Verkehrsordnungswidrigkeit und Fahrverbot

24.01.2011865 Mal gelesen
Nachfolgend informiert der Münchner Anwalt und Verteidiger Volker Dembski darüber, wann bei einer Ordnungswidrigkeit mit einem Fahrverbot gerechnet werden muss. Bei Begehung einer Verkehrsordnungswidrigkeit nach § 24 StVG kann gegen den Betroffenen neben einer Geldbuße ein Fahrverbot von bis zu drei Monaten verhängt werden, wenn dieser die Pflichten eines Kraftfahrzeugführers grob oder beharrlich verletzt hat.

Bei Begehung einer Verkehrsordnungswidrigkeit nach § 24 StVG kann gegen den Betroffenen neben einer Geldbuße ein Fahrverbot von bis zu drei Monaten verhängt werden, wenn dieser die Pflichten eines Kraftfahrzeugführers grob oder beharrlich verletzt hat.

In § 4 Abs. 1 BKatVO ist geregelt, wann die Anordnung eines Fahrverbots wegen grober Pflichtverletzung in Betracht kommt. Wird ausnahmsweise von einem Fahrverbot abgesehen, so soll nach § 4 Abs. 4 BKatVO die Geldbuße angemessen erhöht werden. Die Regelbeispiele der BKatVO haben lediglich Indizwirkung, d. h. die gesetzliche Vermutung kann widerlegt werden. Handelt es sich beispielsweise um ein Augenblicksversagen und damit um leichte Fahrlässigkeit, ist der erforderliche Grad des gesteigerten subjektiven Handlungsunwertes nicht gegeben.

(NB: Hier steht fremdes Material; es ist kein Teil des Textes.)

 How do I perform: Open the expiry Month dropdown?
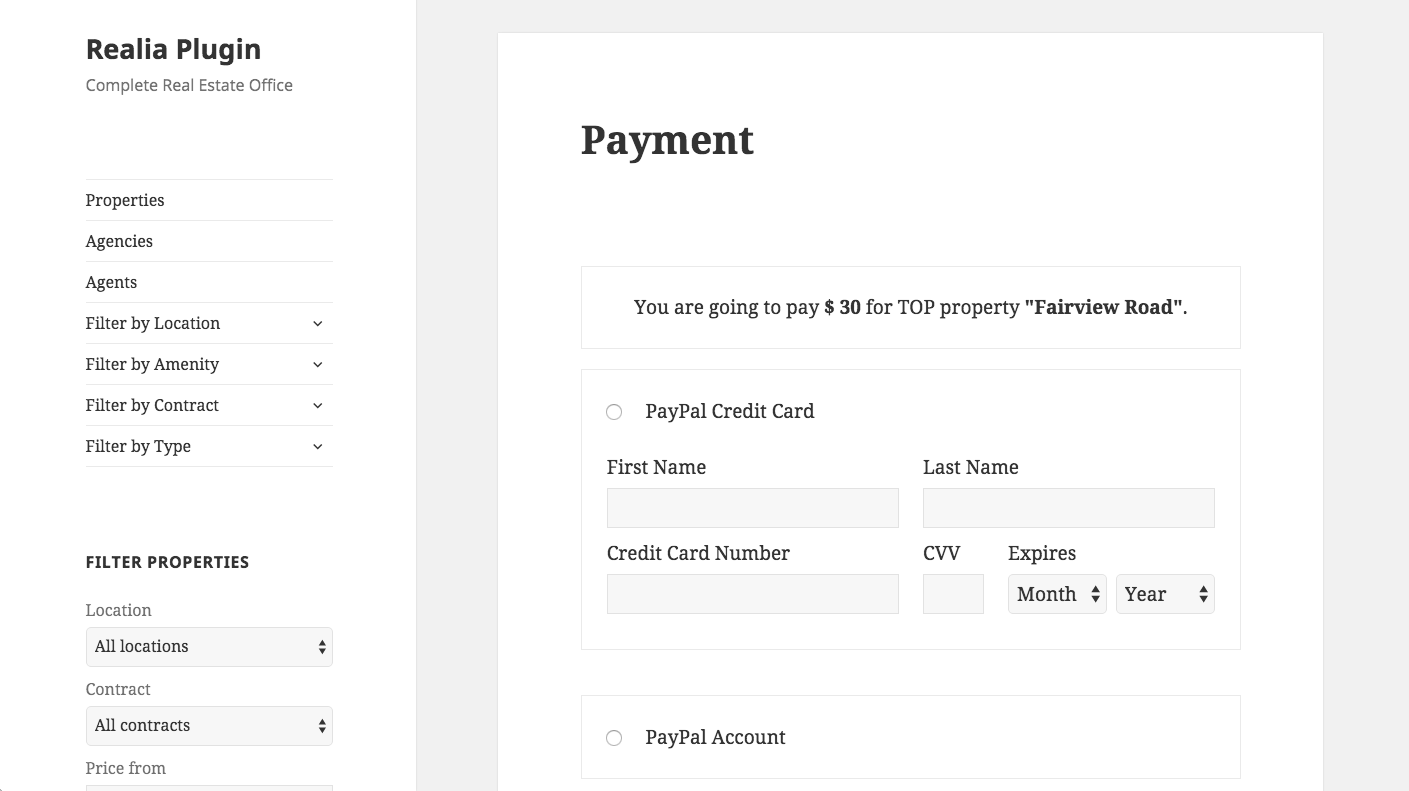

Liegt eine grobe pflichtwidrige Katalogtat vor, ist zu prüfen, ob das Fahrverbot erforderlich und angemessen ist. An der Erforderlichkeit fehlt es, wenn die erzieherische Wirkung auf den Betroffenen bereits durch Verhängung einer erhöhten Geldbuße erreicht werden kann. Ein erforderliches Fahrverbot ist dann nicht angemessen, wenn für den Betroffenen Folgen entstehen würden, die ihn unzumutbar belasten würden und deshalb außer Verhältnis zum beabsichtigten Zweck stünden. Folgen, die typischerweise mit einem Fahrverbot verbunden sind, haben jedoch außer Betracht zu bleiben. Bei Selbständigen und Freiberuflern ist beispielsweise von einem Fahrverbot abzusehen, wenn hierdurch eine ernsthafte Gefährdung für den Fortbestand des Unternehmens entsteht. Dies gilt allerdings nur dann, wenn die Gefahr nicht durch zumutbare Maßnahmen anderweitig abgewendet werden kann.

Eine beharrliche Pflichtverletzung liegt nur dann vor, wenn die wiederholte Begehung zeigt, dass dem Betroffenen die rechtstreue Gesinnung und die notwendige Einsicht in zuvor begangenes Unrecht fehlt, so beispielsweise bei erheblicher Geschwindigkeitsüberschreitung zwei Monate nach der letzten von zwei Vorverurteilungen wegen Rotlichtverstoßes. Voreintragungen haben jedoch lediglich Indizwirkung für die Annahme der Beharrlichkeit.

Ist in den letzten zwei Jahren vor der Ordnungswidrigkeit ein Fahrverbot nicht verhängt worden und wird auch bis zum Bußgeldbescheid ein Fahrverbot nicht verhängt, so bestimmt die Verwaltungsbehörde, dass das Fahrverbot erst wirksam wird, wenn der Führerschein nach Rechtskraft in amtliche Verwahrung gelangt, spätestens jedoch vier Monate nach Eintritt der Rechtskraft. Werden gegen den Betroffenen weitere Fahrverbote rechtskräftig verhängt, so sind die Fahrverbotsfristen in der Reihenfolge der Rechtskraft der Entscheidungen zu berechnen.